The Shakers were a unique and very successful communal experiment when they first began to establish their villages in America in the late 1700s. For more than two hundred years they have produced magnificently crafted works to meet their functional needs for everyday life. These images share the spirit and beautry of some of that artistic craftsmanship. But these creations were only visual testament to a spiritual commitment that guided their creativity and every other aspect of the Beliiever's life on earth.


Mother Ann, the founding leader, and her believers were so violently persecuted for their preachings that Ann was left frail and died in 1784. During the ten short years that Mother Ann Lee lived in America, she and her followers founded a religious sect that grew by the mid-nineteenth century to almost 5000 members and was formally called The United Society of Believers. They organized nineteen principle communities from Maine to Kentucky. 

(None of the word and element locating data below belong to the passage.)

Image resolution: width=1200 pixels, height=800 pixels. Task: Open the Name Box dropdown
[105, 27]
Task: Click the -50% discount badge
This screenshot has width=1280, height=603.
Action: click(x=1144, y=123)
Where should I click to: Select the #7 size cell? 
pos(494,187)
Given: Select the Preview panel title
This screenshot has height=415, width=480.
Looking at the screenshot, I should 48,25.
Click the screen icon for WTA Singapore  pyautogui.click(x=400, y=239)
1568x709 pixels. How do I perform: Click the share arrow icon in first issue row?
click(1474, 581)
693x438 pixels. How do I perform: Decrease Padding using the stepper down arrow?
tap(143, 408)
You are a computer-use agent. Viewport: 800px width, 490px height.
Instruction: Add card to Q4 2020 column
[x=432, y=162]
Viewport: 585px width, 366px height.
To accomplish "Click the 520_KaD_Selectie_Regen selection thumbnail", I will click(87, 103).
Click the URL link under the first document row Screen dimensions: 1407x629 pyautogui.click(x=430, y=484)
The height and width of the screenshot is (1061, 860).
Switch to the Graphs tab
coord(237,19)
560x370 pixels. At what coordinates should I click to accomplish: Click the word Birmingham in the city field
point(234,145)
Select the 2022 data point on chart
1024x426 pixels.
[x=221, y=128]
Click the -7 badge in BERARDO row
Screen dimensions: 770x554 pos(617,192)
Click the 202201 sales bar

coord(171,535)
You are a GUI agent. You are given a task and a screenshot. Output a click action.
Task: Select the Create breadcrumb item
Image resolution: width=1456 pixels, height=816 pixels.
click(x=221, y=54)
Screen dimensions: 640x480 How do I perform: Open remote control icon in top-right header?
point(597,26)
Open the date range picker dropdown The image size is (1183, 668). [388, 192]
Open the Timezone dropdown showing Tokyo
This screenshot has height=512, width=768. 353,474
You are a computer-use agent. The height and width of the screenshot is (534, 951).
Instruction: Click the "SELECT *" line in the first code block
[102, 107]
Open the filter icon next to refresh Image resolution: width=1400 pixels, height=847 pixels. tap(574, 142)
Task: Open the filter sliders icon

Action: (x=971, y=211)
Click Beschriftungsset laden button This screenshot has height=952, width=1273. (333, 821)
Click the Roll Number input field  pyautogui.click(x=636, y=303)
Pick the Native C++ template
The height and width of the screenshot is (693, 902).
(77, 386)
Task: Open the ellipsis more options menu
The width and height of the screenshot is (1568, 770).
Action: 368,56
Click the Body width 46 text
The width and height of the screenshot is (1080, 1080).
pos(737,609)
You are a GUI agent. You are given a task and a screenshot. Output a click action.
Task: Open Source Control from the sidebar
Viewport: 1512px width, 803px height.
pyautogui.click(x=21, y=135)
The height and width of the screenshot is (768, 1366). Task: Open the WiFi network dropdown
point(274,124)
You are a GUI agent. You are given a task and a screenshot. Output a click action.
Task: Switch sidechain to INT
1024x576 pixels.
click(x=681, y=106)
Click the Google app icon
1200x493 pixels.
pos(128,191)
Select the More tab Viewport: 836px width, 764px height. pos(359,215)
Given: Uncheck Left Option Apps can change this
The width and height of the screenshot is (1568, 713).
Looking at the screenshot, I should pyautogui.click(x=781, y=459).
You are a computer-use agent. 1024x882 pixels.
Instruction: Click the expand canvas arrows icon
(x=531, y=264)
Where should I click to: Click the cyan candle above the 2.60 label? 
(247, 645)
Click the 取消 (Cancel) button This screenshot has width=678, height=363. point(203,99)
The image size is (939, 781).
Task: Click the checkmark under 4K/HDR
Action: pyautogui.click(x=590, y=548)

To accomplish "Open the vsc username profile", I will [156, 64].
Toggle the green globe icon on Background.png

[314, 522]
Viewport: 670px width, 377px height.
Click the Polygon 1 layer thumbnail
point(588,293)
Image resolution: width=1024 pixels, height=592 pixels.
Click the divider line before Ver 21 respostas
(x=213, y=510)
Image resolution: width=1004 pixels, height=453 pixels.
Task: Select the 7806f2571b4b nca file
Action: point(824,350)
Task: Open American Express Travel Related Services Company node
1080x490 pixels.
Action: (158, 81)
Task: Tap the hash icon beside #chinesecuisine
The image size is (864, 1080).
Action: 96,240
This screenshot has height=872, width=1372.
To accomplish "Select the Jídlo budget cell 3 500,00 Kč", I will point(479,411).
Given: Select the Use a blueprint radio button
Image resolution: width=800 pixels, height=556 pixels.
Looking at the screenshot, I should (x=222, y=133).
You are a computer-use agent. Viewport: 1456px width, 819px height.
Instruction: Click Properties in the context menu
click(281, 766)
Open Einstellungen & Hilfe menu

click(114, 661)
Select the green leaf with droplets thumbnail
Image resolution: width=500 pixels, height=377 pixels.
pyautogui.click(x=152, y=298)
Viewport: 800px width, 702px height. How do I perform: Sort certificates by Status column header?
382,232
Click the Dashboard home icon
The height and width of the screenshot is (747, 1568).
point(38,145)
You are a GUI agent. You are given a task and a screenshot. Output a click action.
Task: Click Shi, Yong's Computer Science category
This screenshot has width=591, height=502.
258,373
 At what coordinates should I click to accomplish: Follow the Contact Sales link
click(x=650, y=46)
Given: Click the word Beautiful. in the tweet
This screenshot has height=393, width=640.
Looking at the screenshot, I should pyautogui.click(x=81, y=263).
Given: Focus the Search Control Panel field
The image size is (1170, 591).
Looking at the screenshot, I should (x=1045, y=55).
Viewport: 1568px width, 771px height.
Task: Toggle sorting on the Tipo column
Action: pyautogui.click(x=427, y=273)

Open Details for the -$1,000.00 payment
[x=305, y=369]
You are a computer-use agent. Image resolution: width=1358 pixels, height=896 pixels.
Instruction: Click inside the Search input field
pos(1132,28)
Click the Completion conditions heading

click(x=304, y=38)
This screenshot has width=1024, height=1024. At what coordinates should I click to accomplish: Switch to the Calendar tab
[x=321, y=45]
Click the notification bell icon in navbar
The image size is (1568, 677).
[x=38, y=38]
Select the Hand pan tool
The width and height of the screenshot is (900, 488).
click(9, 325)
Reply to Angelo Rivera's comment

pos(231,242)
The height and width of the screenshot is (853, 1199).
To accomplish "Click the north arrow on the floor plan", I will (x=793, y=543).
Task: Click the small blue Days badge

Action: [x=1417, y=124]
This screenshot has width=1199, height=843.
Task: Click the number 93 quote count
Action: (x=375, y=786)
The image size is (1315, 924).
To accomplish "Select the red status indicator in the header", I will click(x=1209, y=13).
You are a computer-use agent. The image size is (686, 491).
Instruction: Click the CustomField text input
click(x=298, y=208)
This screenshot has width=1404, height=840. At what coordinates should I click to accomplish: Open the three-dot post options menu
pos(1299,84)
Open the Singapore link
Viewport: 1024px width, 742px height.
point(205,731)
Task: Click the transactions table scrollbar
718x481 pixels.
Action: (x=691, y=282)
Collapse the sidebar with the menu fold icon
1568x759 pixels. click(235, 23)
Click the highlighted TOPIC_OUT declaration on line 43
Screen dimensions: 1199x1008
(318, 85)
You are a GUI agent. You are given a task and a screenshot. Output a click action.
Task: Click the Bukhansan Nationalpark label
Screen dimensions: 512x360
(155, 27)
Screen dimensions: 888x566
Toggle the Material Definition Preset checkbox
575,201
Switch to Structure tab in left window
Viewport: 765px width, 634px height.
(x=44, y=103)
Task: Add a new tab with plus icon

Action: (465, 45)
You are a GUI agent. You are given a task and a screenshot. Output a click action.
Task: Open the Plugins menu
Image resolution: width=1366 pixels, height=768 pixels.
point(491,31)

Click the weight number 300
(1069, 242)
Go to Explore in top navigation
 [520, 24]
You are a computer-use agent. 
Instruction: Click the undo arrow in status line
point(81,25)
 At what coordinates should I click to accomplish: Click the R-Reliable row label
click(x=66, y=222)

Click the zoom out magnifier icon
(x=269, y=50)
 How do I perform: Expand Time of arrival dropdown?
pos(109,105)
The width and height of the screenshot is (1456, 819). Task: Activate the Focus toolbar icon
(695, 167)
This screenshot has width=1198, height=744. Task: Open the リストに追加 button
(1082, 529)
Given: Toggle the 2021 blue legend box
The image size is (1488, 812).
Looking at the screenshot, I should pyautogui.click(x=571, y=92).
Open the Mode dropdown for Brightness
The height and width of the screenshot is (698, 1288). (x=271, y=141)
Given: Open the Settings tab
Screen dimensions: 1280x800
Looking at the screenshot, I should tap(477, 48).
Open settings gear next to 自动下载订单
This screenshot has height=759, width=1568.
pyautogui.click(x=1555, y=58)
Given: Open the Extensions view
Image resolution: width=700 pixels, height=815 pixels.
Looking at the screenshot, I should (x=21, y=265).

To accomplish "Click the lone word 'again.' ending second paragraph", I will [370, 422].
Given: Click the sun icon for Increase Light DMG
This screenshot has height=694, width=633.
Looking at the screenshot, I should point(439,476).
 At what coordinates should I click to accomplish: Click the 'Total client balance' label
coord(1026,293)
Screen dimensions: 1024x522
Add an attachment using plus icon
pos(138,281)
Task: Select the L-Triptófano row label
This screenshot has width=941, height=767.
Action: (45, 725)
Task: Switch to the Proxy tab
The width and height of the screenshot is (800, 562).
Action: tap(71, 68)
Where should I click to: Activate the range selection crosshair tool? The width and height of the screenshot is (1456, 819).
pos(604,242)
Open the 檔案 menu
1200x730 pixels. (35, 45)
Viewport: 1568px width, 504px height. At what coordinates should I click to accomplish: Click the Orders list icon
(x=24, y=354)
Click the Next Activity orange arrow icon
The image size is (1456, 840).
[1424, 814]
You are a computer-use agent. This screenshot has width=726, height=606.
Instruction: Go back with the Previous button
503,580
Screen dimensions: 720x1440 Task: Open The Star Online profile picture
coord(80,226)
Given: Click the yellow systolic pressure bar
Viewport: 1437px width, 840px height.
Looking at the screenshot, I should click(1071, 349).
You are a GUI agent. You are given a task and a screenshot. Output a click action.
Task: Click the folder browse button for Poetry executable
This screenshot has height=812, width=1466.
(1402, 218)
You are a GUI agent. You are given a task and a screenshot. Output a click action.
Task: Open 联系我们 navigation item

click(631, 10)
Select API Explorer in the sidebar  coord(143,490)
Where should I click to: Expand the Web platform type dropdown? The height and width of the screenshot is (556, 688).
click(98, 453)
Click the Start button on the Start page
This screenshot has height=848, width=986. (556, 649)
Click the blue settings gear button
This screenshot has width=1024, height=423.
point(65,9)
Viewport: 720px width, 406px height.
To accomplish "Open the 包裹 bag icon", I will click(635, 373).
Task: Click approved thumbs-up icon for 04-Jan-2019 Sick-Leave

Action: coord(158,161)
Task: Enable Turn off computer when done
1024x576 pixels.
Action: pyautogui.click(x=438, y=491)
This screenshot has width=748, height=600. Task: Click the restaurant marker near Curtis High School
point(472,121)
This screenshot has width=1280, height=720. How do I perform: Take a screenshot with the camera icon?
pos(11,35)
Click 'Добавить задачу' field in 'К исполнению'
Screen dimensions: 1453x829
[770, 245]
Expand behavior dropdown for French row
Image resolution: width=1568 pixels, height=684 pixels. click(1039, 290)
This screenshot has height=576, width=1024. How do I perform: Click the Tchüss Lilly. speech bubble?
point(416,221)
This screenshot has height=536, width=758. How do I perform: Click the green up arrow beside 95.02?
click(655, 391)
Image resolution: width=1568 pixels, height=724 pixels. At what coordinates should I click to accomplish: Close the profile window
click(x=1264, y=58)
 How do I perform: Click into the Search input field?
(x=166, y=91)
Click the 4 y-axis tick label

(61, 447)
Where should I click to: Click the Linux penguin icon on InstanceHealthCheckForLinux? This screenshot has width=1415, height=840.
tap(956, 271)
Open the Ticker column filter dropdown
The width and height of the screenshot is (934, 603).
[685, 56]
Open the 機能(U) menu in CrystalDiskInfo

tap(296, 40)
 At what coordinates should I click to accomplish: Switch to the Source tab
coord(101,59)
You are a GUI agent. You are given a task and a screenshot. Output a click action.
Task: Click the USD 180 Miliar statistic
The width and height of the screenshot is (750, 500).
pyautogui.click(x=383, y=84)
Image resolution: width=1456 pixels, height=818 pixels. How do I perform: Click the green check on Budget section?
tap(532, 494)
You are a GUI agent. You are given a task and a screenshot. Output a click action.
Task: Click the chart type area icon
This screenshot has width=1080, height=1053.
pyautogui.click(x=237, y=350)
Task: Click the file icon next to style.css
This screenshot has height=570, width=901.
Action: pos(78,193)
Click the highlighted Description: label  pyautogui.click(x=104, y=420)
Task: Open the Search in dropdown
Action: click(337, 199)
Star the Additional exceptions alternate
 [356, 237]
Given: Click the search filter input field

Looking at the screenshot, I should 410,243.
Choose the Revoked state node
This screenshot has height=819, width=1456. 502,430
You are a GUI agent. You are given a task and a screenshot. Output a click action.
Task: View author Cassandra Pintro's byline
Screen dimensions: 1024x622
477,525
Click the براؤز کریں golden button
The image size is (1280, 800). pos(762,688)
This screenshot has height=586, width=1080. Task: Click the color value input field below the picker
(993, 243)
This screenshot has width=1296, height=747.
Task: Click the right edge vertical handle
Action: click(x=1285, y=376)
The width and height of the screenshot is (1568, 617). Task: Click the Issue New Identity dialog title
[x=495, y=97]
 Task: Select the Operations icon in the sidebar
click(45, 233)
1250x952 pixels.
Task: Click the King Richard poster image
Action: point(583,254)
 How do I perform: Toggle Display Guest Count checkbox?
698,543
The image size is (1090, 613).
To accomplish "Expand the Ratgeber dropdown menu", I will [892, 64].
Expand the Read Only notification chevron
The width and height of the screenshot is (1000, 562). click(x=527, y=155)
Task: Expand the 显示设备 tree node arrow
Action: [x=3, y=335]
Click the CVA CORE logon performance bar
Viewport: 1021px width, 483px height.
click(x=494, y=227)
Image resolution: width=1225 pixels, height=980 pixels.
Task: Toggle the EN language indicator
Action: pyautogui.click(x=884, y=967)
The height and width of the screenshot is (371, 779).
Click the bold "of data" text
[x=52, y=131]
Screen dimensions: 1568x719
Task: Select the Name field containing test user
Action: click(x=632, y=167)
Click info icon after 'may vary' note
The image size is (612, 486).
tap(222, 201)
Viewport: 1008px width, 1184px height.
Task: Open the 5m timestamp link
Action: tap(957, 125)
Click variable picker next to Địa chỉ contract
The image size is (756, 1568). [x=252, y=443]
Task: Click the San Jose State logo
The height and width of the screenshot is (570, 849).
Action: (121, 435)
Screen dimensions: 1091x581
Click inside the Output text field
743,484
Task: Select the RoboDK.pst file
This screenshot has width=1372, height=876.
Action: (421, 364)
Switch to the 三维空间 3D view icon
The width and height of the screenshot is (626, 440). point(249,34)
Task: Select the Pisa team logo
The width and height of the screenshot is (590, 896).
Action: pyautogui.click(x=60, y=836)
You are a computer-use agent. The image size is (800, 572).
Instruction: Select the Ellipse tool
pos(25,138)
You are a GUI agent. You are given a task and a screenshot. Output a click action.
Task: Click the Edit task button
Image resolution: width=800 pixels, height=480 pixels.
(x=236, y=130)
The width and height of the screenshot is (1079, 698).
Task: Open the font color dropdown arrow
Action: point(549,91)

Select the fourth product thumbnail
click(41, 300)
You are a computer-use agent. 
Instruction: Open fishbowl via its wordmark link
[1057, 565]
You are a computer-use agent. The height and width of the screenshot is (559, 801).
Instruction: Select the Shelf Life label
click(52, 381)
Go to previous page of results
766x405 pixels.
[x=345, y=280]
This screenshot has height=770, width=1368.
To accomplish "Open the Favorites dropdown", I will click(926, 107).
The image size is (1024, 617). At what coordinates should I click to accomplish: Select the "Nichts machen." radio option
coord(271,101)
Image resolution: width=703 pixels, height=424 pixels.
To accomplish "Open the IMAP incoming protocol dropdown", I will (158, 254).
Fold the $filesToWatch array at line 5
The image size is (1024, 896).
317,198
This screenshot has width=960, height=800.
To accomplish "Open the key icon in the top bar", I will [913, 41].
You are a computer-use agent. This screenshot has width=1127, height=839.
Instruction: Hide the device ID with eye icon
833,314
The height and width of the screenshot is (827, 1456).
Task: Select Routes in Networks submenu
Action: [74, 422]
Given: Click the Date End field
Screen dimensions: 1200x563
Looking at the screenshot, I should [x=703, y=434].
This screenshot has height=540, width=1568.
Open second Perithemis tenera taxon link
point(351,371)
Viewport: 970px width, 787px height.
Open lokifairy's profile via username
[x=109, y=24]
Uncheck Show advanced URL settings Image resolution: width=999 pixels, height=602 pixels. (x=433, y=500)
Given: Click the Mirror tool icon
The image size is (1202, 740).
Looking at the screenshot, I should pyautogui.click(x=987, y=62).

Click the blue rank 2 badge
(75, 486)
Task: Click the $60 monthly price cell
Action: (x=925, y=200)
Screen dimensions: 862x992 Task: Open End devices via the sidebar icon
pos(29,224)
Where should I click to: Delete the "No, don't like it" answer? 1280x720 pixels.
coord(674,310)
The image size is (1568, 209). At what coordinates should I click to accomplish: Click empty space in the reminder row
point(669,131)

The Shakers embrace the ideas of celibacy, gender equality, pacifism and confession of sin. Their theology believes in the dual sexuality of the Creator. Shakers believe that individuals themselves can commune directly with God, each person finding God within himself or herself. They seek to experience ‘heaven on earth’ as they work and live under the communitarian social order of each established village. Mother Ann, a charismatic speaker and ardent believer, is thought by the group to be the second coming, a female manifestation, of Christ.